The resident of the house where the shooting occurred and her son agreed to answer questions from a reporter just after they had returned home for the first time since Thursday's bloodshed and the ensuing, all-night investigation.

The woman said she had been at work when the shooting happened. Her son said he was at a school basketball game with his dad, having left home at 6:30 p.m. Other than the 30 minutes he was home beforehand, he said, no one had been home all day.

But one neighbor said he saw two young men walk toward the house and apparently inside earlier in the day. Another remembered noticing a dark car pull up in front of her house just around the corner and seeing five or six youths open the doors and exit simultaneously, all or most of them pulling up hoods and walking quickly toward the house about two hours before the shooting.

Linscomb said the missing son had a history of associating with gang members, and said there was a history of gang members coming to the house. He said police have not ruled out that the twin might have been in the neighborhood without his mother knowing.

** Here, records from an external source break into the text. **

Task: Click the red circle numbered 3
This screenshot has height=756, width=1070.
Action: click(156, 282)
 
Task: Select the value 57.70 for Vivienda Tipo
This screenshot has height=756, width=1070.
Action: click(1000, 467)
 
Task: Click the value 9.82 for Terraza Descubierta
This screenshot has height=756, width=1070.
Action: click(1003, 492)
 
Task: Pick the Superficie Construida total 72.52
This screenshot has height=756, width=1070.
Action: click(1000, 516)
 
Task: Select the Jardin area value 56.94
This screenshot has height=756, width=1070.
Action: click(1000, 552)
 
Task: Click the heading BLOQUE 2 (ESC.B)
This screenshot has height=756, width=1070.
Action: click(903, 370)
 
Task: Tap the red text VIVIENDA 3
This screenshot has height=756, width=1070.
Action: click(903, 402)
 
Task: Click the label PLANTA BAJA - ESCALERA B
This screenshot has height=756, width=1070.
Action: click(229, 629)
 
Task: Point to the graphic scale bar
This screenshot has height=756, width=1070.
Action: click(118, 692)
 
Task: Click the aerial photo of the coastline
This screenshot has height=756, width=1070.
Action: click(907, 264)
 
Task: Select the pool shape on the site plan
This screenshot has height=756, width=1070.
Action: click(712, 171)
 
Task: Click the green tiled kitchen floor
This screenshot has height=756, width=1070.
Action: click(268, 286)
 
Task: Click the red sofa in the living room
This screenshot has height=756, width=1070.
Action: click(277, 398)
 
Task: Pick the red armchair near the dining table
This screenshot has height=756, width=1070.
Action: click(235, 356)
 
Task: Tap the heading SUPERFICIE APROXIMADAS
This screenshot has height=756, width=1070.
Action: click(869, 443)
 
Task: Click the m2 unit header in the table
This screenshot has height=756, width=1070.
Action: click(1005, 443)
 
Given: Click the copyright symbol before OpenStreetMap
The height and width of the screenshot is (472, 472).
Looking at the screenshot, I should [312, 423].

"As far as we know from this investigation, it's possible that he was at the house and that these people that were at the house are associates of his," Linscomb said.

If it's determined to be a homicide, Thursday's shooting would be the third in Santa Rosa in less than three weeks.

A 22-year-old homeless man, Nicholas Bloom, was found stabbed to death behind the downtown Santa Rosa library on Christmas Eve. Another transient has been charged in the case.

Six days later, early on the morning of Dec. 31, Damien Wadell Toney Jr., 23, was fatally shot after a dispute at a party at a Piner Road apartment complex. A 15-year-old teen has been charged in that case and is to be prosecuted as an adult.